*TASK*:
Every line of the entries with the word "Clarks" in it should be shown.

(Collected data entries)
= = = = =
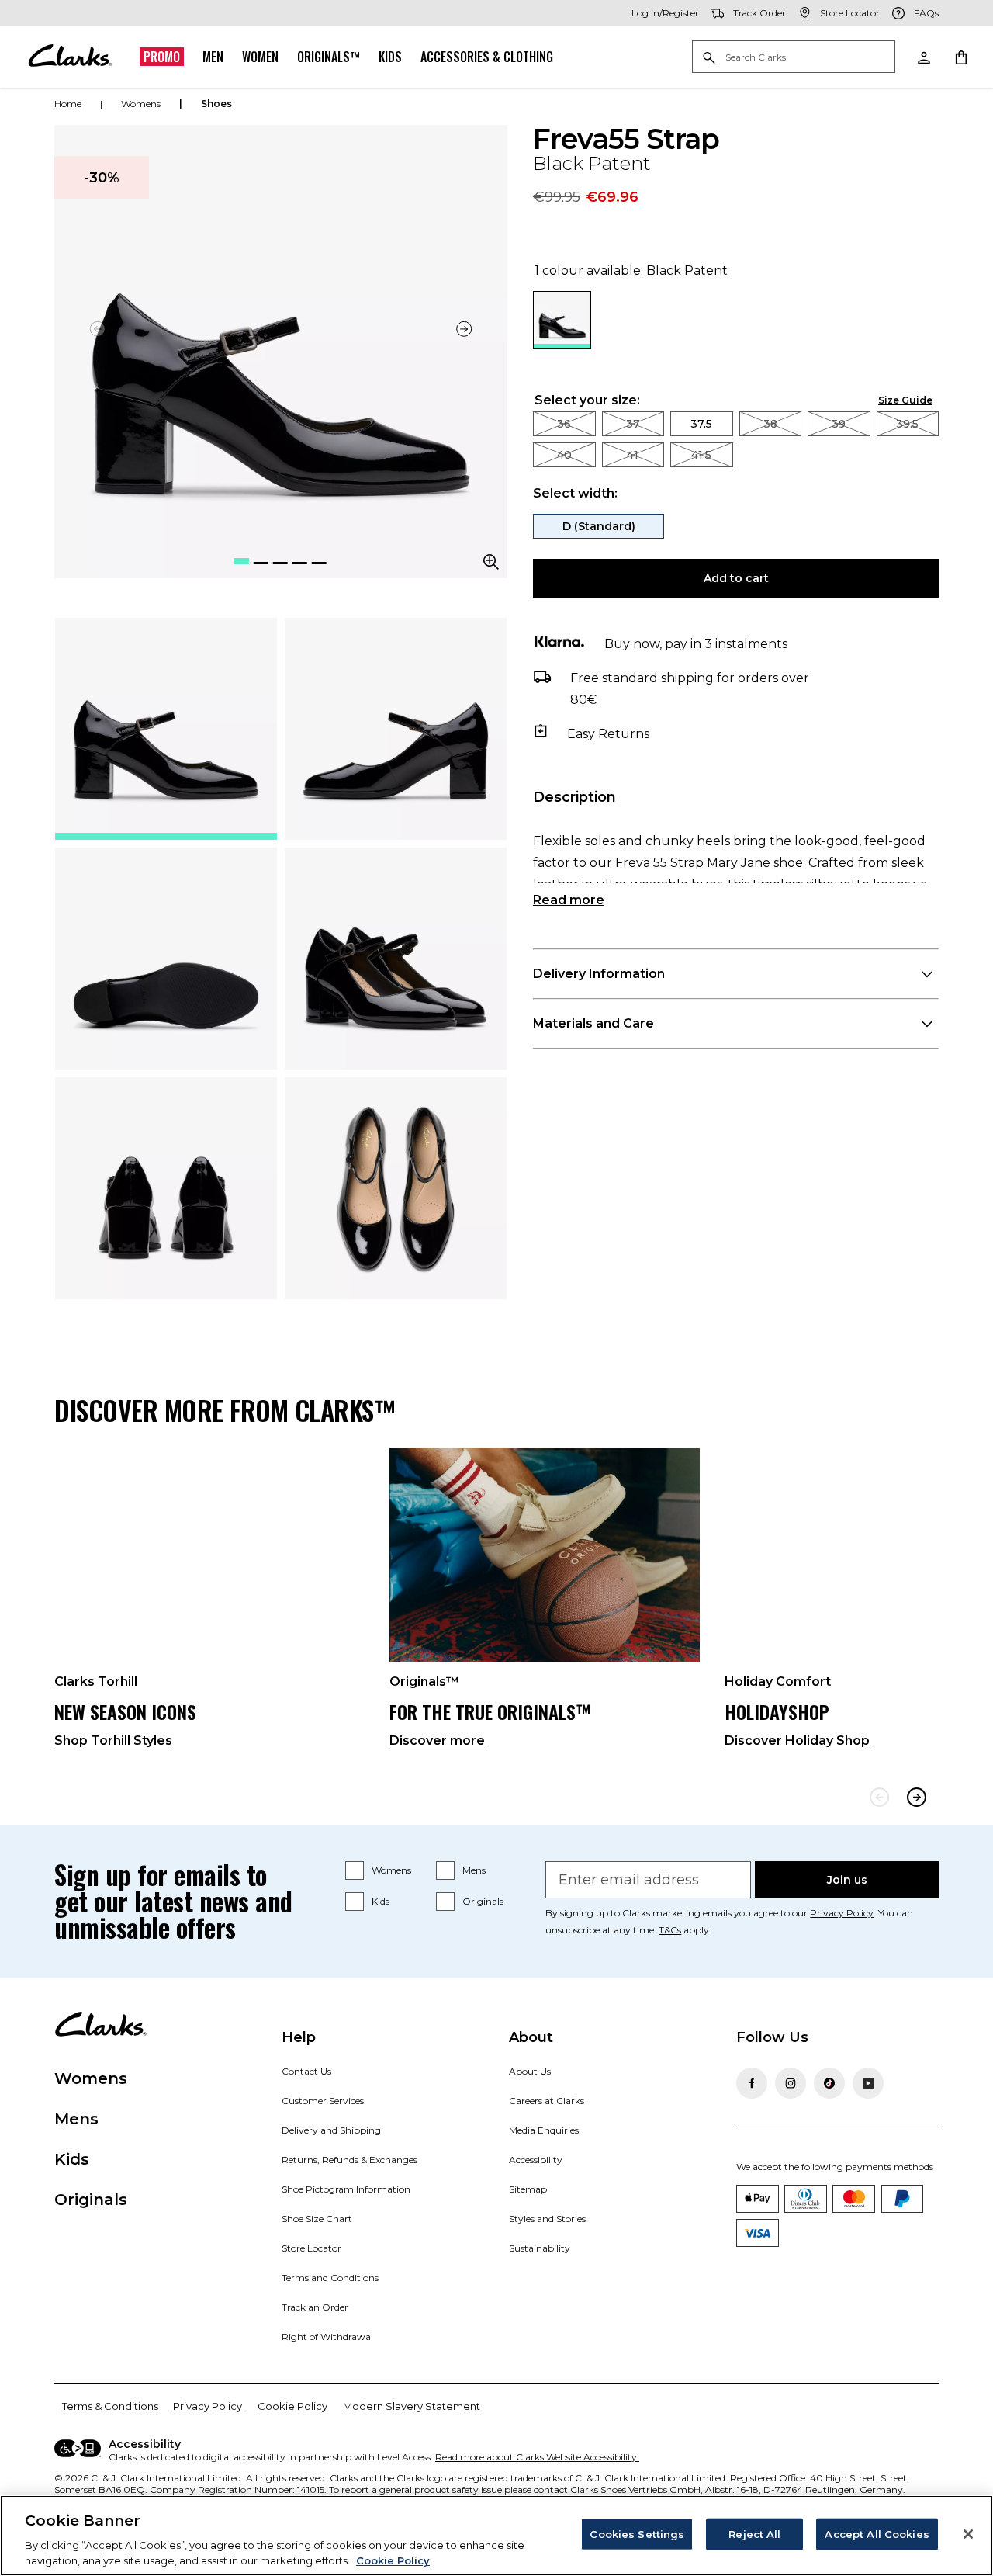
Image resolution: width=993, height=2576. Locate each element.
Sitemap (528, 2189)
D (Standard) (598, 526)
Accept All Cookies (877, 2534)
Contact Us (306, 2071)
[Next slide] (464, 329)
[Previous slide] (879, 1797)
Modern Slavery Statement (411, 2406)
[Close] (968, 2534)
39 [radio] (839, 424)
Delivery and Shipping (331, 2130)
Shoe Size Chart (317, 2218)
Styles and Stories (547, 2218)
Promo (162, 56)
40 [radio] (564, 455)
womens (141, 103)
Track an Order (315, 2307)
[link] (209, 1604)
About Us (530, 2071)
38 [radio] (770, 424)
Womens (391, 1870)
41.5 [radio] (701, 455)
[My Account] (923, 56)
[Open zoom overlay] (491, 561)
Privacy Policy (842, 1913)
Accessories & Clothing (486, 56)
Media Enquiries (544, 2130)
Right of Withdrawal (327, 2336)
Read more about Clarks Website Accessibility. (537, 2457)
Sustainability (539, 2248)
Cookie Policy (292, 2406)
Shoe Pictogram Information (346, 2189)
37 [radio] (633, 424)
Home (67, 103)
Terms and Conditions (330, 2277)
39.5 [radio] (907, 424)
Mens (474, 1870)
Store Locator (311, 2248)
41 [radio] (632, 455)
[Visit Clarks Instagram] (790, 2083)
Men (212, 56)
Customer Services (323, 2100)
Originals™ (328, 56)
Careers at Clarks (546, 2100)
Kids (390, 56)
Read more (568, 900)
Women (260, 56)
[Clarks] (69, 56)
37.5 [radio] (701, 424)
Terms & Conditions (110, 2406)
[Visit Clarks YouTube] (868, 2083)
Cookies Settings (637, 2534)
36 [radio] (564, 424)
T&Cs (670, 1930)
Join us (847, 1880)
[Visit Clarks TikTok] (829, 2083)
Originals (482, 1901)
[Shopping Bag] (960, 56)
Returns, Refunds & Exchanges (349, 2159)
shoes (216, 103)
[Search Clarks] (793, 58)
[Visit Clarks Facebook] (751, 2083)
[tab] (166, 729)
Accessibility (535, 2159)
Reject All (754, 2534)
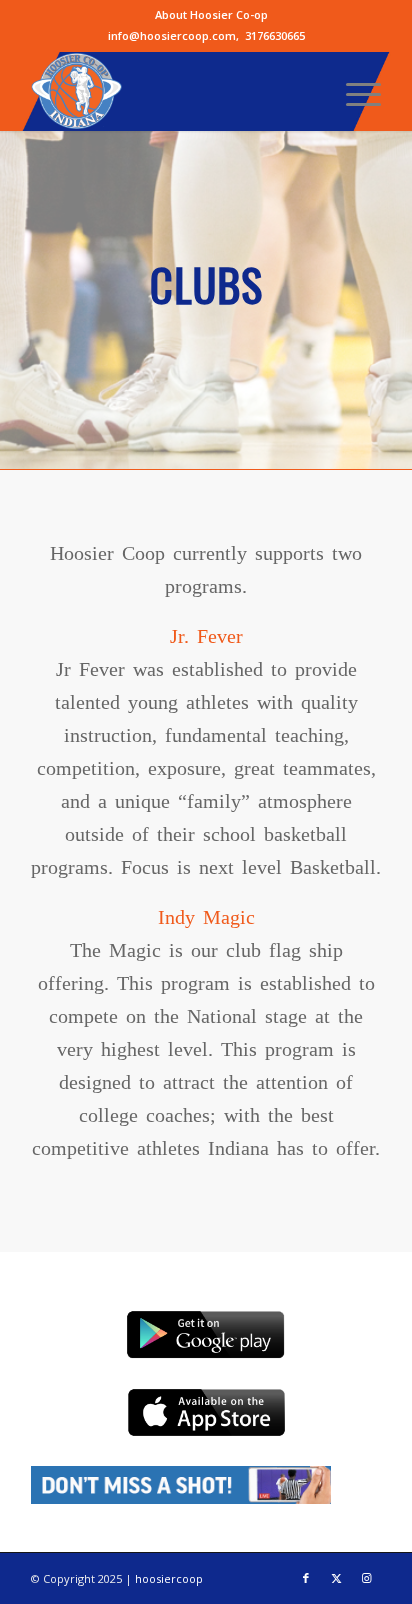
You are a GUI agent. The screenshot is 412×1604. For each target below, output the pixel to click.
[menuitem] (211, 15)
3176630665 (275, 35)
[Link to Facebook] (306, 1578)
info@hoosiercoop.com (172, 35)
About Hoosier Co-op (211, 14)
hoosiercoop (169, 1578)
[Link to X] (336, 1578)
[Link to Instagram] (366, 1578)
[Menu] (353, 91)
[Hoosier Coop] (171, 91)
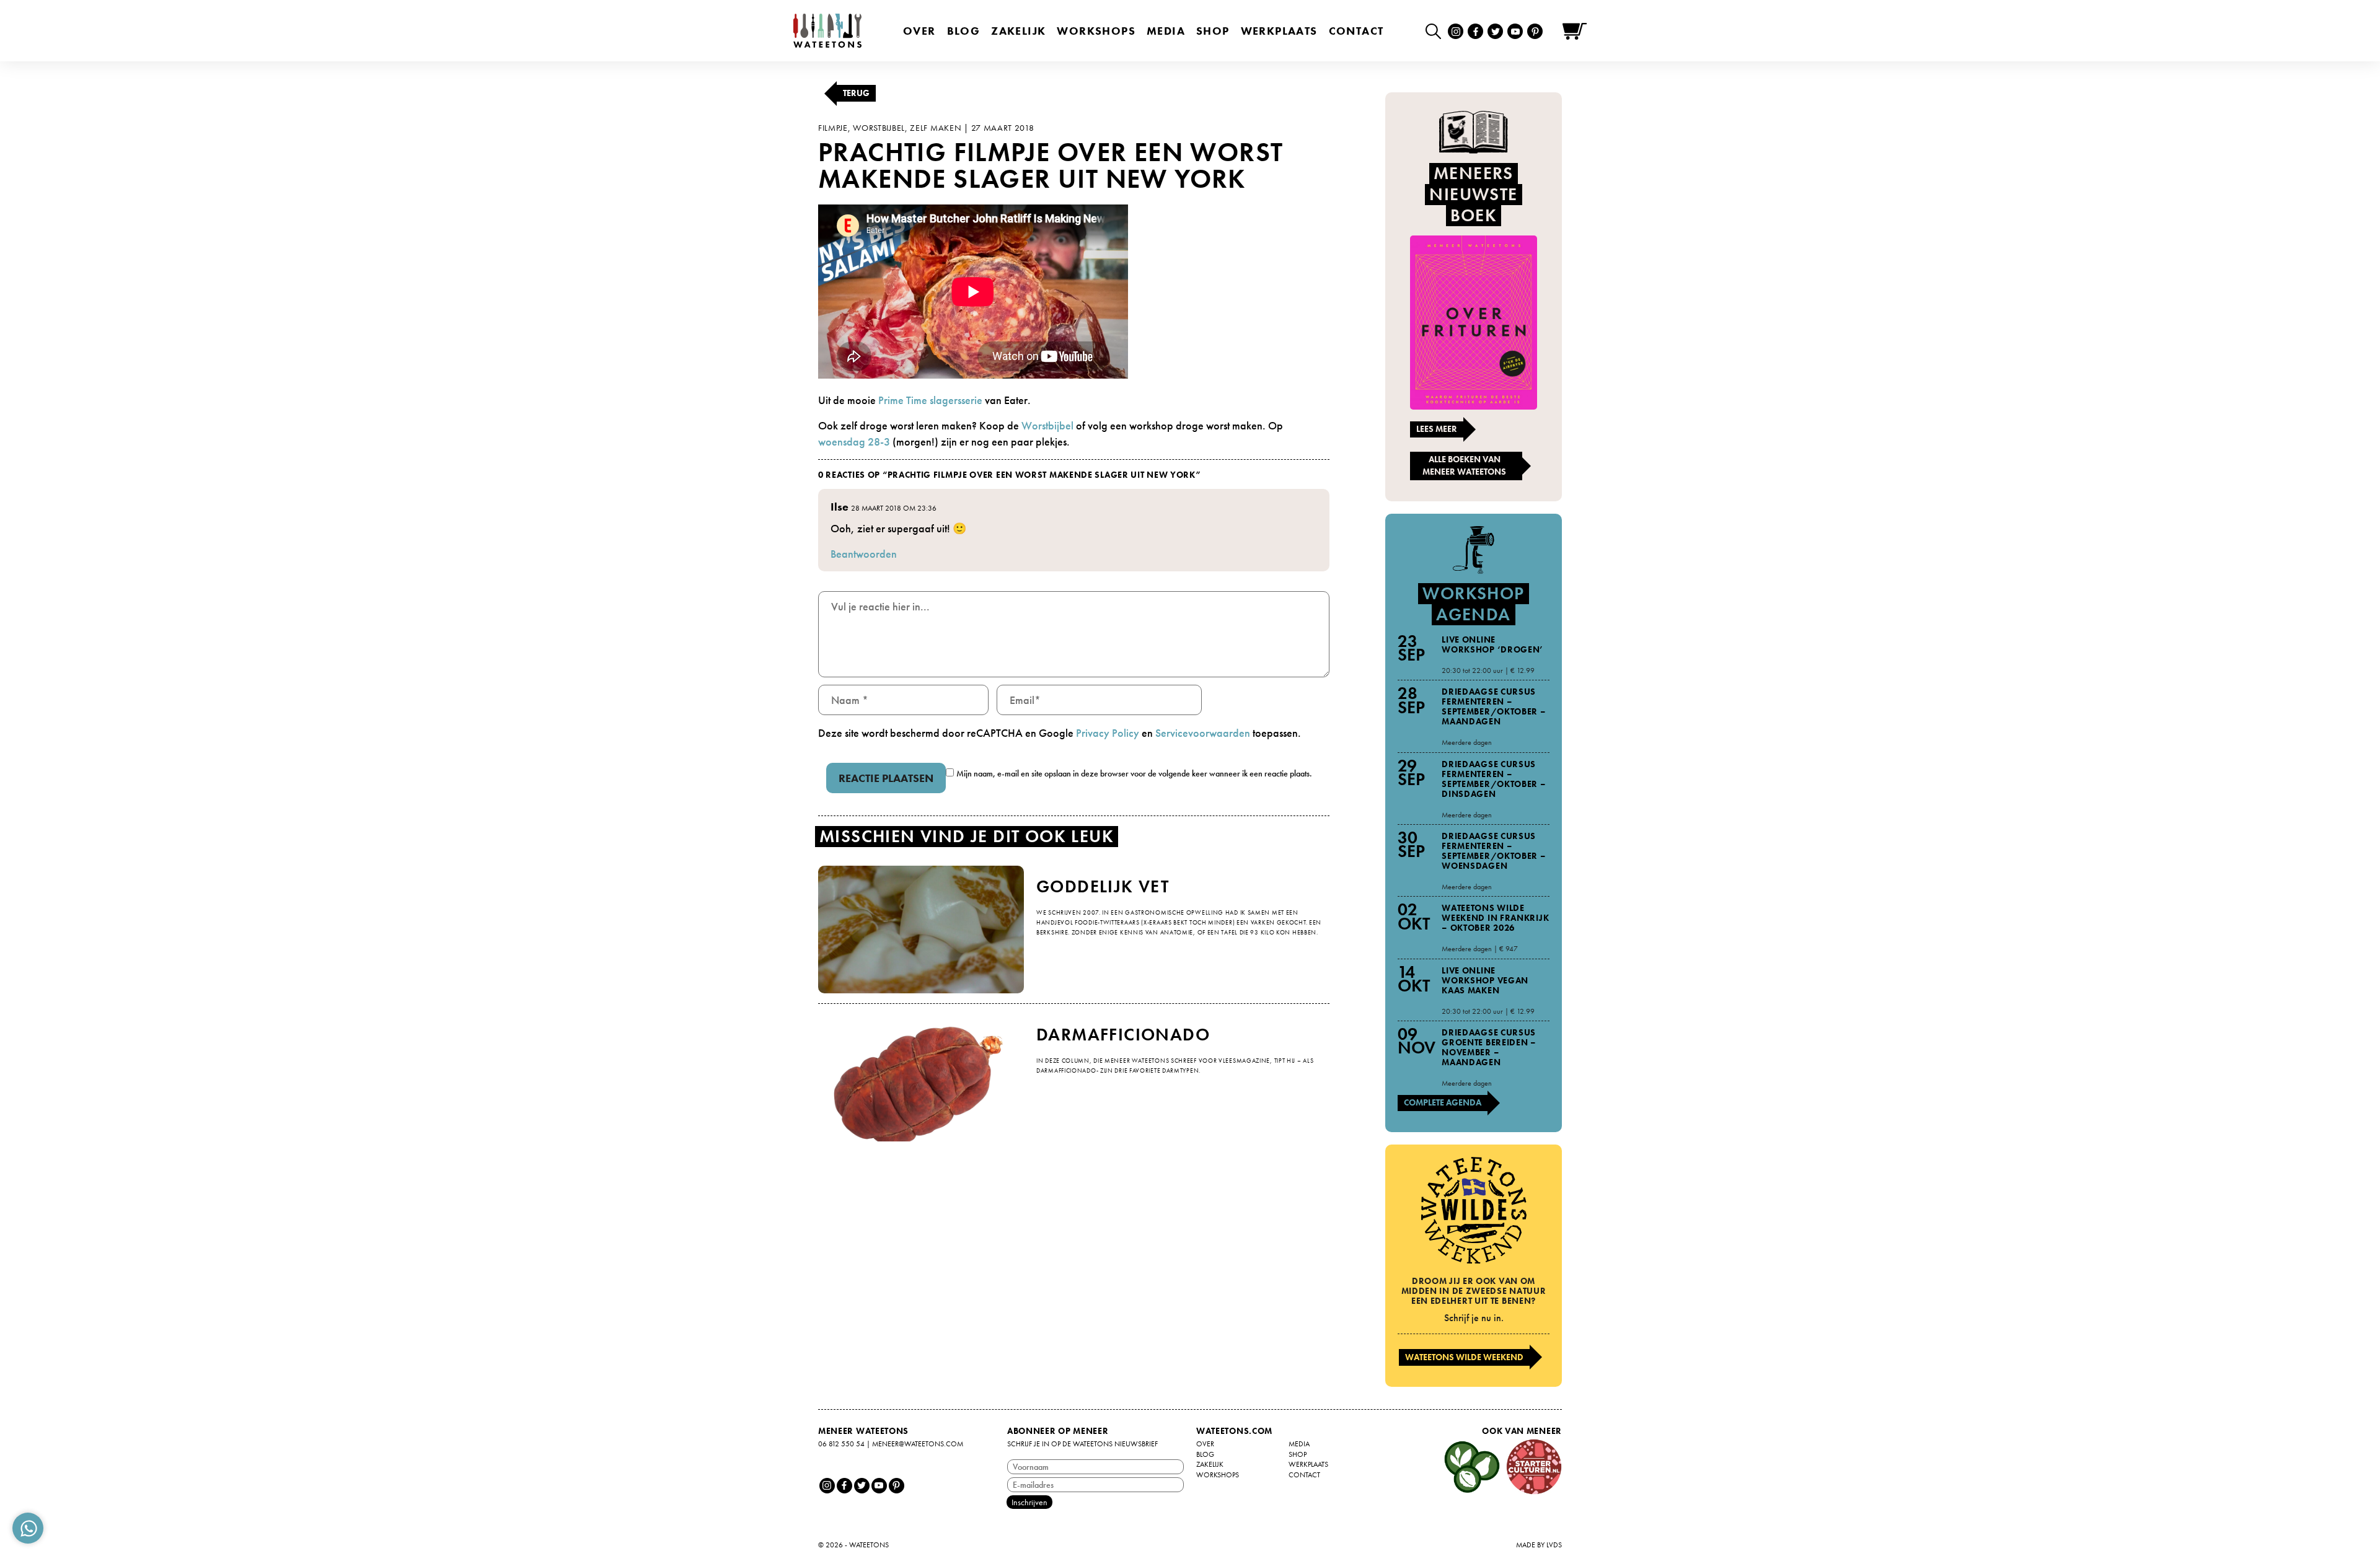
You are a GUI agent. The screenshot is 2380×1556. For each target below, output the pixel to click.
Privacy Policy (1107, 733)
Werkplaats (1279, 31)
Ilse (839, 506)
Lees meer (1436, 428)
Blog (964, 31)
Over (919, 31)
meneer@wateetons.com (917, 1444)
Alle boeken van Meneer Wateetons (1464, 465)
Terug (856, 93)
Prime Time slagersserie (930, 400)
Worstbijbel (1047, 425)
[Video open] (1436, 30)
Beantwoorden (864, 554)
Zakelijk (1018, 31)
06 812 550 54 (841, 1444)
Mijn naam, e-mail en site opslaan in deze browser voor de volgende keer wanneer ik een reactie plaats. (1134, 773)
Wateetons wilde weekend (1464, 1357)
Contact (1356, 31)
= = = = =
*OUTPUT FOR THIS EXERCISE*:
Read more about Clarks Website Accessibility. (537, 2457)
[Visit Clarks Instagram] (790, 2083)
Careers at Clarks (546, 2100)
[Clarks] (69, 56)
[Visit Clarks YouTube] (868, 2083)
[Visit Clarks TikTok] (829, 2083)
[Search Clarks] (793, 58)
[Visit Clarks Facebook] (751, 2083)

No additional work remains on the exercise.